In a notice published in the May 19 Federal Register, NIST and NACLA, a non-profit corporation founded to recognize U.S. accrediting bodies, said they plan to sign a memorandum of understanding that will enable the two organizations "to reduce redundancy and complexity" in the often puzzling and duplicative realm of laboratory accreditation. 

Laboratory accreditation is a form of conformity assessment-activities to assure that products, processes or systems comply with regulations or voluntary standards. Such activities include tests of components and accreditation methods for assessing the proficiency of testing laboratories. They also include procedures for evaluating the competency of laboratory accreditors, which is the focus of the proposed NIST-NACLA agreement. 

NIST and NACLA representatives will describe the details of the MOU at a public workshop on Friday, June 23, 2000, from 10 a.m. to noon. The workshop will be held at NIST's Gaithersburg, Md., headquarters. (See the NIST web site at [link removed] for details. A copy of the draft MOU will be posted on June 1, 2000.) Written public comments should be sent to "NACLA Comments," Office of the Director, Technology Services, NIST, 100 Bureau Drive, Stop 2000, Gaithersburg, Md. 20899-2000. 

In the United States, there are an estimated 50,000 testing laboratories and more than 100 laboratory accreditation programs, nearly all of them in the private sector. Although it has effectively addressed safety and consumer-protection needs, this decentralized conformity assessment system is sometimes criticized as inefficient. 

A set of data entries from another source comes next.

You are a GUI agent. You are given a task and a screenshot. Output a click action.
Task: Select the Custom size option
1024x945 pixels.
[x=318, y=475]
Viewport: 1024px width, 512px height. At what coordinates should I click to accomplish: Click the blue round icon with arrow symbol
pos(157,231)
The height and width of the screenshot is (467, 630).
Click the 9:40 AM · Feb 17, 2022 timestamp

Many testing laboratories, for example, undergo multiple accreditation audits to satisfy various government and industrial programs, even though their requirements and scopes of accreditation are similar. In addition, federal agencies differ greatly in their approaches to assessing whether products or services meet their procurement or regulatory requirements. 

Trade agreements introduce yet another variable. Under several, including the U.S.-European Union Mutual Recognition Agreement, which went into effect in December 1998, NIST is responsible for designating U.S. testing laboratories, product certifiers and other conformity assessment bodies to carry out MRA activities. 

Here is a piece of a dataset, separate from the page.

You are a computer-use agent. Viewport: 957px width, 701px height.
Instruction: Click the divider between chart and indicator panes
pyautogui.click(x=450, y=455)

"We believe that a coordinated system for evaluating accrediting bodies will produce very important benefits for both government and business," says Richard Kayser, director of NIST's Technology Services. "It should ease the burden of proving compliance with federal, state and local government procurement and regulatory requirements." 

Donald N. Heirman, president of NACLA and former manager of Lucent Technologies' Global Product Compliance Laboratory, says the proposed relationship with NIST will advance the goals that motivated several private and public sector organizations to create NACLA in the first place. NACLA was incorporated in 1998. 

"Our members believe that a test or calibration should be performed only once and that the results should be accepted worldwide," explains Heirman. "To this end, we need a national infrastructure to recognize as competent accrediting bodies that adhere to internationally accepted performance standards for such bodies." 

For NIST, the proposed relationship will help it promote greater government use of voluntary standards and reduce the complexity of federal, state and local conformity assessment requirements. These responsibilities were assigned to NIST in the National Technology Transfer and Advancement Act of 1995. 

It is anticipated that accrediting bodies that have been recognized by NACLA under the provisions of the MOU will be deemed competent by NIST to support trade agreement activities where NIST is a designating authority. 

As a non-regulatory agency of the U.S. Department of Commerce'sTechnology Administration, NIST strengthens the U.S. economy and improves the quality of life by working with industry to develop and apply technology, measurements and standards through four partnerships: the Measurement and Standards Laboratories, the Advanced Technology Program, the Manufacturing Extension Partnership and the Baldrige National Quality Program.